Closed GoogleCodeExporter closed 9 years ago
I've got this working on tang. The tags are showing up, but the data in the
columns aren't. Is there something
else I should be doing?
Original comment by schulte....@gmail.com
on 18 Nov 2009 at 3:29
I had to modify the original NMR-STAR files to avoid having to hack in all
kinds of
exceptions in my code - have a look at the 1tut and 2otk original files. There
are
PDB tags in there that can come straight from the PDBx files - this might be an
issue
for Jurgen? Not sure how you generate the 'joint restraint coordinate' NMR-STAR
files.
Original comment by wfvran...@gmail.com
on 18 Nov 2009 at 4:29
OK.
Then we need Jurgen on this list. I'll take a look at the code.
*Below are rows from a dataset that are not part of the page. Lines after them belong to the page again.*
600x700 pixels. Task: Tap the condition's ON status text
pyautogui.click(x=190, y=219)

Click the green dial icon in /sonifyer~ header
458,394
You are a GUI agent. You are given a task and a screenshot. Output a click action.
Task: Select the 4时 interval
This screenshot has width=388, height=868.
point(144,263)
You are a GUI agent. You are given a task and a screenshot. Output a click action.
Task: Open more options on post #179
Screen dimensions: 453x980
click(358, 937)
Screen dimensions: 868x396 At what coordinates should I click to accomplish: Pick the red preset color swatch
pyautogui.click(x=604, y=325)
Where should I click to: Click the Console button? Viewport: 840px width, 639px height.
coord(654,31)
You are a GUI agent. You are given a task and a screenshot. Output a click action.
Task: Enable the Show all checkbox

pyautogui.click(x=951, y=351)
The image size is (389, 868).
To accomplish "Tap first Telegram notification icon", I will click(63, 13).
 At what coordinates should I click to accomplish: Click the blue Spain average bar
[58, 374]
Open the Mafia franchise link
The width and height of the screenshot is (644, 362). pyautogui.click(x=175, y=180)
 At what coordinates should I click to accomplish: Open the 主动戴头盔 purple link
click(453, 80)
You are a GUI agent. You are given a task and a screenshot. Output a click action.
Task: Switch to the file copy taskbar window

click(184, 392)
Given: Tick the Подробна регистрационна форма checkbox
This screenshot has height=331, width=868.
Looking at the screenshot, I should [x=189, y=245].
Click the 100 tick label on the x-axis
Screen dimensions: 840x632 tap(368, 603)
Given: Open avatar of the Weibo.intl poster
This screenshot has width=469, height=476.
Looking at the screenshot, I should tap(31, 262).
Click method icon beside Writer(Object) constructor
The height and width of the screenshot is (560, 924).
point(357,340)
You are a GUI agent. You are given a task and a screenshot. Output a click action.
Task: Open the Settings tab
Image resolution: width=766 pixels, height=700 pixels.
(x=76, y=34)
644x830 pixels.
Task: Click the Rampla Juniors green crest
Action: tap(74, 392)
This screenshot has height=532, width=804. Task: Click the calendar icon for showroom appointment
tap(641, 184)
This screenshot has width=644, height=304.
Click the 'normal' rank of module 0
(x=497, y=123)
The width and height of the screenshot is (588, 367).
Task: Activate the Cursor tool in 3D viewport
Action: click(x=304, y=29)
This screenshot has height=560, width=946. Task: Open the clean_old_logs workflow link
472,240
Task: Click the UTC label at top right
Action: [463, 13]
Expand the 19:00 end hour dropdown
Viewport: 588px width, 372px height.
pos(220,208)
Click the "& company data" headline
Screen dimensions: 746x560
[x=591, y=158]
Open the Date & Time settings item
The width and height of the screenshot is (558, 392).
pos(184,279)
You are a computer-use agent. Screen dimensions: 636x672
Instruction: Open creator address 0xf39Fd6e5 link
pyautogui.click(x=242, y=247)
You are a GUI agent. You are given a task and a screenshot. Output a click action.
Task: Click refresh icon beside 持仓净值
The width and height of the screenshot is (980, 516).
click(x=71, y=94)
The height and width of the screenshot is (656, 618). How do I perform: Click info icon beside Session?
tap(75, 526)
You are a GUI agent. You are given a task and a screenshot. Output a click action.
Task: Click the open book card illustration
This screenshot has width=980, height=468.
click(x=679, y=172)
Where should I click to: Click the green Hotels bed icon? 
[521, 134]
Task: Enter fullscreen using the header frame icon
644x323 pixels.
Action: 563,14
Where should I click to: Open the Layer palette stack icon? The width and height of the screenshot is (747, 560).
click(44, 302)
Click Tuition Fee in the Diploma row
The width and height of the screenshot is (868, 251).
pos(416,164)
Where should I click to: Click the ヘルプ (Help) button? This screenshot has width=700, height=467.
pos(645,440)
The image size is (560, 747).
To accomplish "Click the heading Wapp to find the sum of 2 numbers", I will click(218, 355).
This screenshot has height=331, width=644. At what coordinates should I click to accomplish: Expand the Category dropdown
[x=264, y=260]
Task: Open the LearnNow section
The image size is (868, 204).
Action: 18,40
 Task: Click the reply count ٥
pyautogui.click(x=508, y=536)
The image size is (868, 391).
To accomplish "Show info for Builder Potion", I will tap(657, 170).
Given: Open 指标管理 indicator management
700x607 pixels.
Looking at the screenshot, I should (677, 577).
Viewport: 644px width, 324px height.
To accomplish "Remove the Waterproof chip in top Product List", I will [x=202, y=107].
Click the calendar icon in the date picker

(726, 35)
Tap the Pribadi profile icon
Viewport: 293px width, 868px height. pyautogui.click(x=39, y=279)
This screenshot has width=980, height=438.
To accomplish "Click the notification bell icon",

Original comment by schulte....@gmail.com
on 18 Nov 2009 at 4:41
Ok, just echoing here for the sake of discussion what Chris mailed me.
"""
Basically, Jurgen, the list:
_Atom_site.Label_asym_ID
_Atom_site.Model_ID
_Atom_site.ID
_Atom_site.Label_entity_assembly_ID
_Atom_site.Label_entity_ID
_Atom_site.Label_comp_index_ID
_Atom_site.Label_comp_ID
_Atom_site.Label_atom_ID
_Atom_site.Type_symbol
_Atom_site.Cartn_x
_Atom_site.Cartn_y
_Atom_site.Cartn_z
_Atom_site.Occupancy
_Atom_site.Uncertainty
_Atom_site.PDB_ins_code
_Atom_site.Auth_asym_ID
_Atom_site.Auth_seq_ID
_Atom_site.Auth_comp_ID
_Atom_site.Auth_atom_ID
_Atom_site.Entry_ID
_Atom_site.Conformer_family_coord_set_ID
needs to be expanded to include other things for the pdbx files:
_Atom_site.Model_ID
_Atom_site.Model_site_ID
_Atom_site.ID
_Atom_site.Assembly_atom_ID
_Atom_site.Label_entity_assembly_ID
_Atom_site.Label_entity_ID
_Atom_site.Label_comp_index_ID
_Atom_site.Label_comp_ID
_Atom_site.Label_atom_ID
_Atom_site.Type_symbol
_Atom_site.Cartn_x
_Atom_site.Cartn_y
_Atom_site.Cartn_z
_Atom_site.Cartn_x_esd
_Atom_site.Cartn_y_esd
_Atom_site.Cartn_z_esd
_Atom_site.Occupancy
_Atom_site.Occupancy_esd
_Atom_site.Uncertainty
_Atom_site.Ordered_flag
_Atom_site.Footnote_ID
_Atom_site.PDBX_label_asym_ID
_Atom_site.PDBX_label_seq_ID
_Atom_site.PDBX_label_comp_ID
_Atom_site.PDBX_label_atom_ID
_Atom_site.PDBX_formal_charge
_Atom_site.PDBX_label_entity_ID
_Atom_site.PDB_record_ID
_Atom_site.PDB_model_num
_Atom_site.PDB_strand_id
_Atom_site.PDB_residue_no
_Atom_site.PDB_ins_code
_Atom_site.PDB_residue_name
_Atom_site.PDB_atom_name
_Atom_site.Auth_asym_ID
_Atom_site.Auth_chain_ID
_Atom_site.Auth_entity_assembly_ID
_Atom_site.Auth_seq_ID
_Atom_site.Auth_comp_ID
_Atom_site.Auth_atom_ID
_Atom_site.Auth_atom_name
_Atom_site.Details
_Atom_site.Entry_ID
_Atom_site.Conformer_family_coord_set_ID
"""
We remove: _Atom_site.Label_asym_ID and I will need to add the below and only
the below. Please confirm.
Also, please confirm we don't need tag changes in the restraints as the issue
title might suggest.
Sorry but I need detailed info like this in order to do it in one blow.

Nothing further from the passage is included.